◆ Trecho
--------

Euller Felix: Uma das coisas que mais gosto no Cinema Escrito é o fato do site não se restringir aos filmes que estão sendo lançados comercialmente com um foco principal (ao que parece para mim como leitor) em festivais. É uma linha editorial sua e dos colaboradores ou é algo mais espontâneo?
Luiz Joaquim: Entre maio de 2007 e janeiro de 2017 os lançamentos comerciais semanais eram o carro-chefe (– incluindo aí muitas entrevistas com realizadores, coberturas de festivais e reportagens diversas -). E sabemos que é assim ainda hoje para boa parte dos sites de cinema. Era assim por conta de meu compromisso de cobrir o factual para o jornal. Com a minha saída da Folha de Pernambuco, decidi relaxar mais com o factual (mas sem esquecê-lo totalmente) e pensar em outras pautas, voltando a produção crítica também para outros objetos que me são valiosos. Me permitindo inclusive a escrever ainda mais artigos ou ensaios. A cobertura dos festivais é algo que não consigo me desvencilhar. Minha frequência diminuiu mais do que eu gostaria (cheguei a cobrir, in loco, 20 festivais espalhados pelo Brasil num período de 12 meses). Diminui em função de minhas novas atribuições profissionais na vida pós-redação de jornal. Em fevereiro de 2017 assumi a coordenação de um bacharelado em Cinema e Audiovisual numa universidade de Pernambuco, e neste 2021 assumi a coordenação de audiovisual da Prefeitura do Recife. Tudo isso limita. De modo que, se ainda alimenta o CinemaEscrito é por pura teimosia (riso).

--------

[Entradas de dados coletados]

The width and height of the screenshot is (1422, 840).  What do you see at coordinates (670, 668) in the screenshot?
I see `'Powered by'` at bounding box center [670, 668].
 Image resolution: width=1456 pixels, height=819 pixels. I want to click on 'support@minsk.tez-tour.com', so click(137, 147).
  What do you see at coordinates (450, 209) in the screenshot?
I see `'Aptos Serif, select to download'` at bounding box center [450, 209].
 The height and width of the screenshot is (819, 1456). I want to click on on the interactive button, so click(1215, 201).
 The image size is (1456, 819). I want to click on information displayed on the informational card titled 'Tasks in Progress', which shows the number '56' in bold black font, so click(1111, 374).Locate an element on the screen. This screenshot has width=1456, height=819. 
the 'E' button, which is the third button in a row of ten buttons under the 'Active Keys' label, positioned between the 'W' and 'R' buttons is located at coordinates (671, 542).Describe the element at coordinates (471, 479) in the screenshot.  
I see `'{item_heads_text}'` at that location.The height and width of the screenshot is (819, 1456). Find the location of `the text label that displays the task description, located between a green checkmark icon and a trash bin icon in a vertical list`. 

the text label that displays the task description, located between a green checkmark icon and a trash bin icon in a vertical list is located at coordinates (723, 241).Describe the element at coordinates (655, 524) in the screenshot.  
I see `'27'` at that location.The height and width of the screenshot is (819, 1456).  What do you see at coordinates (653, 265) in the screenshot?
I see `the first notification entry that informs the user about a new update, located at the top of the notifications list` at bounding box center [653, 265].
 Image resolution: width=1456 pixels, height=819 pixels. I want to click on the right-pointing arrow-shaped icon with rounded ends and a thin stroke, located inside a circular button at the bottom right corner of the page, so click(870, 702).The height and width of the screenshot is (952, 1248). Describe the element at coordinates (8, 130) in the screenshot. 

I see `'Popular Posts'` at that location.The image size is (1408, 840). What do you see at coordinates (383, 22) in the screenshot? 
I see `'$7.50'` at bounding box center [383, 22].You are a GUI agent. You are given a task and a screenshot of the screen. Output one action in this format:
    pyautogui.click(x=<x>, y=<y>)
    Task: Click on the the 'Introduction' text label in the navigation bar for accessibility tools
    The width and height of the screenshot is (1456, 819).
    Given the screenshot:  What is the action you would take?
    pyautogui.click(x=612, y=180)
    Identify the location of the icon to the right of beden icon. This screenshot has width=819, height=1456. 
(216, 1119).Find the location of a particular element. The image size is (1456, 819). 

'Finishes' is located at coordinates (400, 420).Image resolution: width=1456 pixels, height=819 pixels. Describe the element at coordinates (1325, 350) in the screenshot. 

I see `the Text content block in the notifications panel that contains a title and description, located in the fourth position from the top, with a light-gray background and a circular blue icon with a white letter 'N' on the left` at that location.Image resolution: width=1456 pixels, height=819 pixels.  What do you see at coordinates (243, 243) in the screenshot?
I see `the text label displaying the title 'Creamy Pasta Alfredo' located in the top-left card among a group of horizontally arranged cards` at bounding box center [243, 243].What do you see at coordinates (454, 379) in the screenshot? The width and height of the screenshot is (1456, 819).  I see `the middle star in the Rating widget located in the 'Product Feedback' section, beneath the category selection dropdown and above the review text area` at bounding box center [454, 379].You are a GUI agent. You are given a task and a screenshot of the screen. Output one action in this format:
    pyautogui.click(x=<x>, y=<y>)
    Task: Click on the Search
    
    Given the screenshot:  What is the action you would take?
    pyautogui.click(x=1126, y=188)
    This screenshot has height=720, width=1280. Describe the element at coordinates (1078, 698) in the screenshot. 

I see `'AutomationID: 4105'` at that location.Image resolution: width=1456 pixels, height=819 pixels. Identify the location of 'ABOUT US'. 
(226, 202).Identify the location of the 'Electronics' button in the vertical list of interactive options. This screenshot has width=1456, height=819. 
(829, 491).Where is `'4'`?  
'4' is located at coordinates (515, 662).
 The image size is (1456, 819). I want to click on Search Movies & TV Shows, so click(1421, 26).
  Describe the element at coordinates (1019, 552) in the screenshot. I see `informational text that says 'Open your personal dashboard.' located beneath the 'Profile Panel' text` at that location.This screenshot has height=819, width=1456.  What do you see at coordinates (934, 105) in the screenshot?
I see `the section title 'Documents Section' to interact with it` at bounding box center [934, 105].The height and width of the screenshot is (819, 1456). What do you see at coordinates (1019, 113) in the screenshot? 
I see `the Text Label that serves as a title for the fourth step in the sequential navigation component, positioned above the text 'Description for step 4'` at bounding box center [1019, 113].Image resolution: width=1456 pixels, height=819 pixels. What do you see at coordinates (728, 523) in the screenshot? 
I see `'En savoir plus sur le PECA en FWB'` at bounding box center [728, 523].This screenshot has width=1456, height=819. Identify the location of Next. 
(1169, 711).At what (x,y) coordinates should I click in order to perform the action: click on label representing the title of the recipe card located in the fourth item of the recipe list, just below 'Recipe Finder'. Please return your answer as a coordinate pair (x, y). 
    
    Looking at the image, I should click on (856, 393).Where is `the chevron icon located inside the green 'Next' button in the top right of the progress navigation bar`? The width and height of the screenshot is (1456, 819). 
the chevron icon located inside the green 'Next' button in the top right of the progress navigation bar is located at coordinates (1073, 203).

--------

◆ O que fazer
Por favor, traduza para o inglês esta frase da entrevista: "A cobertura dos festivais é algo que não consigo me desvencilhar". As entradas não são necessárias aqui.

◆ Resposta do exercício
Festival coverage is something I can't break away from.